国内外のアーティスト2000人以上にインタビューした音楽評論家の岩田由記夫さんが、とっておきの秘話を交えて、昭和・平成・令和の「音楽の達人たち」の実像に迫ります。連載「音楽の達人“秘話”」の音楽家・加藤和彦の第3回は、幻の名曲「イムジン河」の発売中止を受けて急遽、録音された「悲しくてやりきれない」の制作背景をお伝えします。作曲者本人から聞いた貴重なエピソードです。
「同じようなタイプの曲を作れ」
「イムジン河」が発売中止となってしまったザ・フォーク・クルセダーズ(フォークル)は、急遽、「悲しくてやりきれない」を録音、1968年3月21日 にリリースした。B面はフォークル・ファンの間で名曲とされる「コブのない駱駝」だった。「悲しくてやりきれない」は、作詞を詩人のサトウハチロー、作曲を加藤和彦が担当した。
“「悲しくてやりきれない」は「イムジン河」の発売中止を受けて、同じようなタイプの曲を作れと言われて、音楽出版社の社長室に閉じ込められたんです。3時間で作れと言われたけど、割とすぐにメロディーが浮かんできた。できあがった曲をすぐにサトウハチローさんに聴いて頂いて詞を書いてもらったんです”
1976年、初めて加藤和彦と逢った時にそう語っていた。
「帰って来たヨッパライ」ほどでは無かったものの「悲しくてやりきれない」も大ヒットとなった。1968年当時、J-popという表し方はもちろん、ニューミュージックという言葉も生まれていなかった。ぼくの記憶では音楽のパイオニアとかフロンティアと彼らはよく表現されていたと思う。何枚かのシングル~この中にはザ・ズートルビー名義の「水虫の唄」も含まれる~を発表、唯一のオリジナル・アルバム『紀元貮阡年』を残し、1968年9月4日に解散を発表したザ・フォーク・クルセダーズは10月17日のフェスティバルホール(大阪・中之島)での『フェアウェルコンサート』を最後に解散した。

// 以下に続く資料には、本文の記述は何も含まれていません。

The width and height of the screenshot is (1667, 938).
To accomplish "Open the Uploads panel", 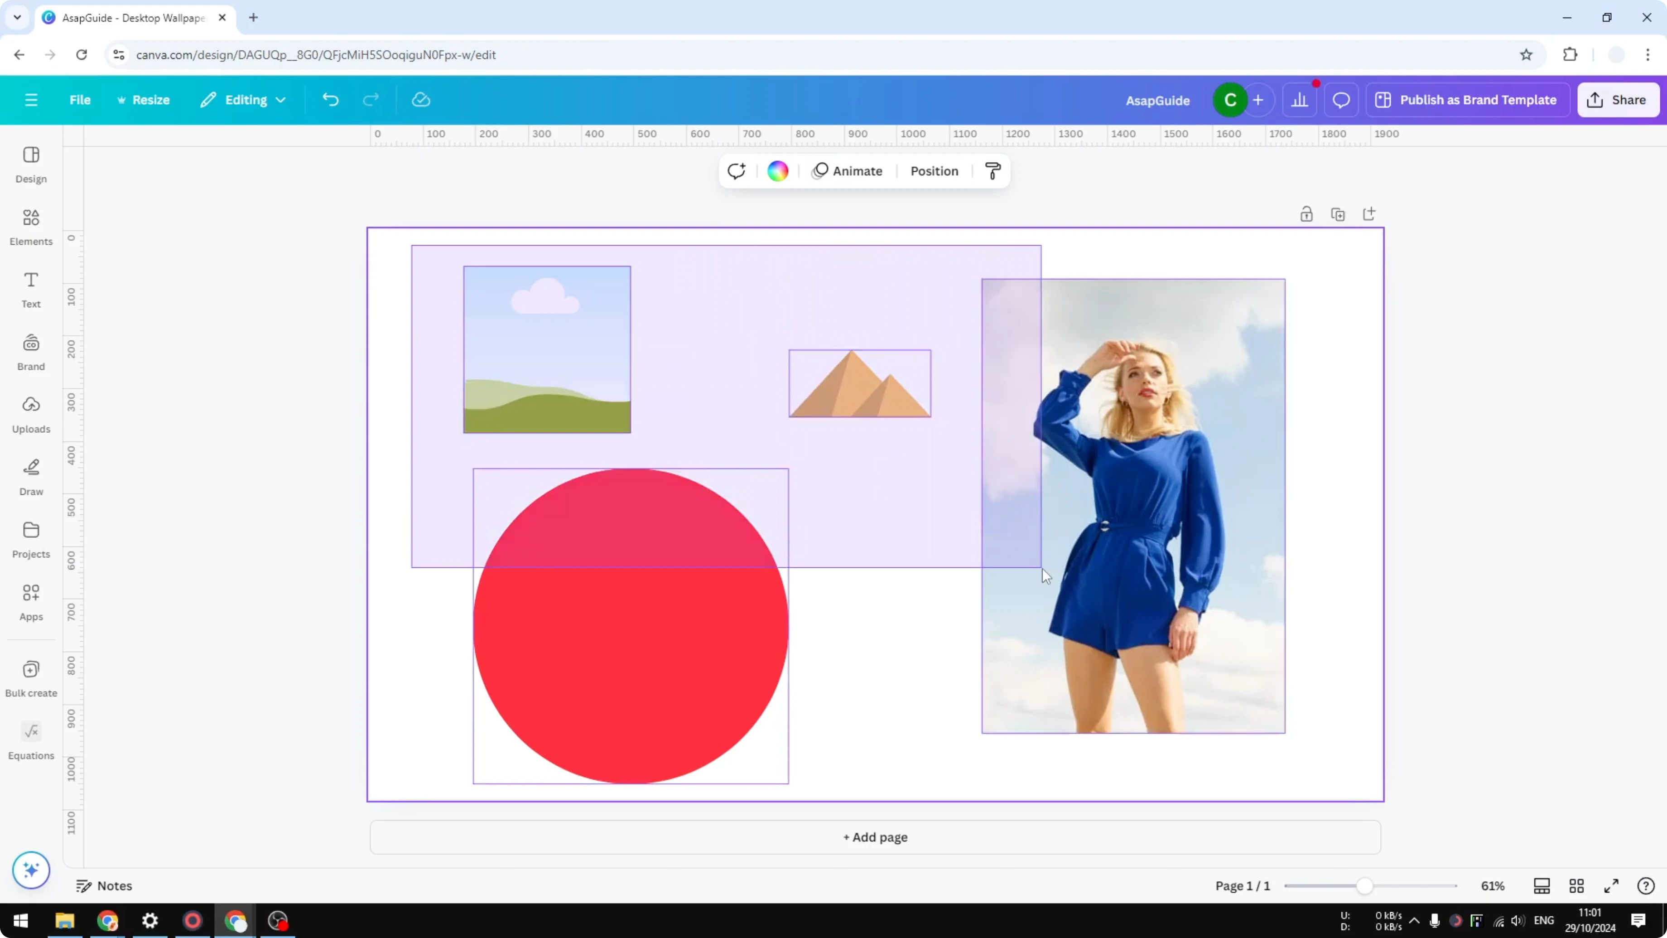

「乗せられた電車が勝手に暴走して終点に突っ込んだ感じ」
ぼくはザ・フォーク・クルセダーズのライヴを2回ほど観ることができた。1回目の場所は忘れたが、フォークルだけでなく森山良子などとのジョイント・コンサートだった。2回目は東京での『フェアウェルコンサート』で、資料を調べたら1968年10月7日、渋谷公会堂とあった。当時18歳だったぼくは何者でもなく、ああやってステージで唄いたいとぼんやりと思ったりしていたのを覚えている。ちなみに彼らは解散までの1年足らずで約100本のライヴをこなし、加えてテレビ、ラジオ、雑誌などといったメディアへの露出、そしてレコード制作をしていたのだから超殺人的スケジュールだったと思う。

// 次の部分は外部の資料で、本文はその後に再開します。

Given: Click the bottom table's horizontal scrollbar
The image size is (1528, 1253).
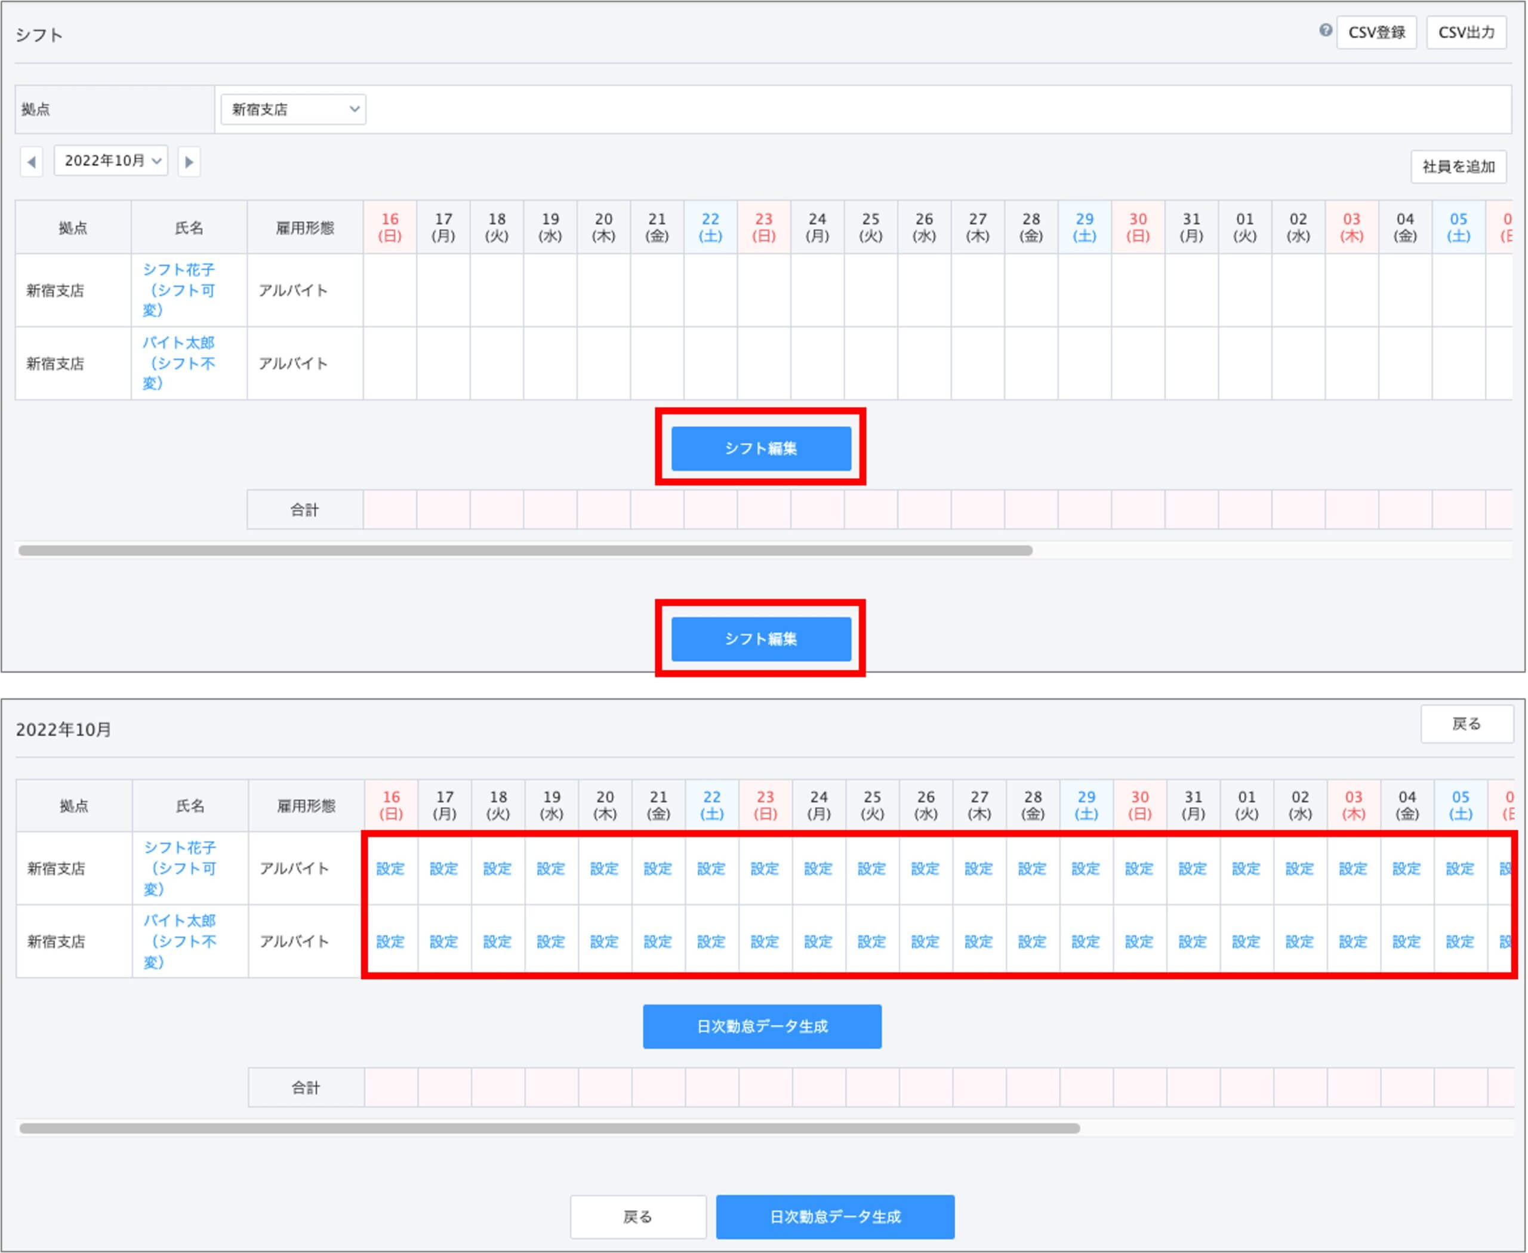Looking at the screenshot, I should (549, 1128).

“死ぬほど忙しかったけど、今思うとあっという間だった。乗せられた電車が勝手に暴走して終点に突っ込んで行ったという感じだったかな”
そう加藤和彦は語った。
そして“北山(修)に説得されてフォークルを再スタートするまでは、音楽で食べて行けるなんて思いもよらなかった。大学に入る頃はじいさんの後を継ぐくらいに思っていた(祖父は仏師)。それがフォークルをやっていく内に音楽で食べていける自信がついた。今振り返ると絶好のスタートだったんだよね”と1976年の加藤和彦は言っている。